TWC: Tomorrow – Generally sunny despite a few afternoon clouds. A stray afternoon thunderstorm is possible. High 95, Low 73
Sunday – Generally sunny despite a few afternoon clouds. High 94, Low 75

AW: Tomorrow – Partly sunny, warm and humid; a thunderstorm around in the afternoon High 94, Low 75
Sunday – Warm with sun and areas of high clouds High 94, Low 74

NWS: Tomorrow – A 20 percent chance of showers and thunderstorms after 2pm. Sunny, High 92, Low 71
Sunday – Sunny, High 91, Low 73

WB: Tomorrow – A 20 percent chance of showers and thunderstorms in the afternoon. Sunny, High 93, Low 76
Sunday – Sunny, High 83, Low 76

WN: Tomorrow – Partly cloudy with isolated storms, High 92, Low 72
Sunday – Mostly sunny, High 91, Low 73

FIO: Tomorrow – Humid throughout the day. High 95, Low 74
Sunday – Humid throughout the day. High 94, Low 75

Strange to see Weatherbug go warmer than the Weather Service. I went with a warmer Sunday than Saturday because of the clouds I expect on Saturday.
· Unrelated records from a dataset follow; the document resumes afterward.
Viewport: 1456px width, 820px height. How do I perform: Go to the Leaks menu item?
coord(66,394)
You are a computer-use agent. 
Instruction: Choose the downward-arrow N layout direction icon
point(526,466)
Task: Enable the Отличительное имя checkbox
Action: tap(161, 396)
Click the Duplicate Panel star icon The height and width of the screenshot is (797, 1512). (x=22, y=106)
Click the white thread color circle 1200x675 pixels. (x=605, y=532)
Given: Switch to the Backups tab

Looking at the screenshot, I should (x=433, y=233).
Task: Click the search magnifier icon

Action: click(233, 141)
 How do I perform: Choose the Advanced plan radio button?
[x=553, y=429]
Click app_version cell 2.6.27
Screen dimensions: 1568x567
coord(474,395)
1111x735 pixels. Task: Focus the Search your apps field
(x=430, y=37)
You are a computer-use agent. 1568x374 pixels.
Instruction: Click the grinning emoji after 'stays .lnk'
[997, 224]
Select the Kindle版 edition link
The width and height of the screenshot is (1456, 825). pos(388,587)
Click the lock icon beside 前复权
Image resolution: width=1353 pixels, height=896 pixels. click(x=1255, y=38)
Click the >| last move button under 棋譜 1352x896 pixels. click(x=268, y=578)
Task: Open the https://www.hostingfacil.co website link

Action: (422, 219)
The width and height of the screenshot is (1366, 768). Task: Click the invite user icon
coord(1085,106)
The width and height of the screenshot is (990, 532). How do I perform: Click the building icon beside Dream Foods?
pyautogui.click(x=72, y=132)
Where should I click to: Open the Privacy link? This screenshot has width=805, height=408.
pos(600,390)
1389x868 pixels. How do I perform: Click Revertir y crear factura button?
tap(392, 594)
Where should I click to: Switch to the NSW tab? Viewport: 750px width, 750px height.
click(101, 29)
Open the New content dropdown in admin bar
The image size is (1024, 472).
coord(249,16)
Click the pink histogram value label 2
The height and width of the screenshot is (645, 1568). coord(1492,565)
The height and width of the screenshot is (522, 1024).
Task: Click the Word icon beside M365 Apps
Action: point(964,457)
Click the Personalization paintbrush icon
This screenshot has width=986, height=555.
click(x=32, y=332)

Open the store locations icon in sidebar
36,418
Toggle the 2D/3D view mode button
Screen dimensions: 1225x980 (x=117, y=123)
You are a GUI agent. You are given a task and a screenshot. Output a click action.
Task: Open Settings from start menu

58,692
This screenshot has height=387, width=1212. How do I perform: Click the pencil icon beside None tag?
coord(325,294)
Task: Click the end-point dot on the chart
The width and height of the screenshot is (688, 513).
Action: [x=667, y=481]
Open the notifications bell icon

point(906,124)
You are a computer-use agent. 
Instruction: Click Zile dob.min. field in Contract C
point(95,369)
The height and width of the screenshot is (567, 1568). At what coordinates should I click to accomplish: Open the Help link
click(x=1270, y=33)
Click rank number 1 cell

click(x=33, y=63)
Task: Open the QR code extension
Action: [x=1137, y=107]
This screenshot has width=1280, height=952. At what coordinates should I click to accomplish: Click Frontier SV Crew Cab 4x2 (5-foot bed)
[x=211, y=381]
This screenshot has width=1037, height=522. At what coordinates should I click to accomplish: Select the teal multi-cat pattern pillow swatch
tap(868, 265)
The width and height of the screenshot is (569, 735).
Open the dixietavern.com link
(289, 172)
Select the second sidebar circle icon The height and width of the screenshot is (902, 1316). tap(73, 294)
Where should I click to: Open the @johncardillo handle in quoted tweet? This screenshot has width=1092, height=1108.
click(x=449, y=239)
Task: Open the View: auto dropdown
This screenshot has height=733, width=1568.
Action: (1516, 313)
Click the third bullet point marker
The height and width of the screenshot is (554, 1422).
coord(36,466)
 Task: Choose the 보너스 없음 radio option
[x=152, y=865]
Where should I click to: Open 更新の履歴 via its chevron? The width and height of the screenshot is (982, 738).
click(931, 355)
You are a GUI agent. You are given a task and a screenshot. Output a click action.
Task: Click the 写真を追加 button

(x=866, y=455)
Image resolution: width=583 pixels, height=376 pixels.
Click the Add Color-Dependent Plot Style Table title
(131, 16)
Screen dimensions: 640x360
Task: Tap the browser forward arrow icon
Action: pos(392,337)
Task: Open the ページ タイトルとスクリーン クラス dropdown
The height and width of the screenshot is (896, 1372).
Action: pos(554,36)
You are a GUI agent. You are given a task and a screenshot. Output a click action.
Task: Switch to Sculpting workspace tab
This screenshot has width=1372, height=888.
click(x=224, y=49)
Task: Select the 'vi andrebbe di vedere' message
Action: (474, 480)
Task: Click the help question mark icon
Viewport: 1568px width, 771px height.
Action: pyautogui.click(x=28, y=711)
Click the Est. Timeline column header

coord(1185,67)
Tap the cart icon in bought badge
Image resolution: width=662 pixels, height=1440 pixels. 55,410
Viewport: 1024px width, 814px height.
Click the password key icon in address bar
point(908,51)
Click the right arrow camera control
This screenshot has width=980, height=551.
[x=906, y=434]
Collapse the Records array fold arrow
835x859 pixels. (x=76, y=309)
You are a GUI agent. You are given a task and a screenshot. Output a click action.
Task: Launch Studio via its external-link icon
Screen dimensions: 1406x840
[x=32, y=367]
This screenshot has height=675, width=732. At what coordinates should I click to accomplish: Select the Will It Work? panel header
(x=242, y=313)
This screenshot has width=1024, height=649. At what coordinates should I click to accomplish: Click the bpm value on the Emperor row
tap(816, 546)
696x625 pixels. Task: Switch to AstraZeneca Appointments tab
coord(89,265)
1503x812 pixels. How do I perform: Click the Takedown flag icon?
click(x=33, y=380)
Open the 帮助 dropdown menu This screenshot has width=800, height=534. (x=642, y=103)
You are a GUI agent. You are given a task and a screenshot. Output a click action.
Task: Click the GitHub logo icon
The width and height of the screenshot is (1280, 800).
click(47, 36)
The SPC issued a watch for this line as I was writing this post. Technically, Jonesboro is under a watch until 6pm, but I’m sure they will be cut out within a couple of hours.

A surprise 90

The start of June was proceeding just fine on Monday, but then after a little warm front brought a scant amount of precipitation to Sandusky overnight, Tuesday was very different. Amid forecast highs that were supposed to be in the upper 70s to low 80s, opportune clear skies led to a high of 90. Nope, nobody was close. The Weather Channel had the top forecast, simply on the merits of having the warmest forecast on Tuesday.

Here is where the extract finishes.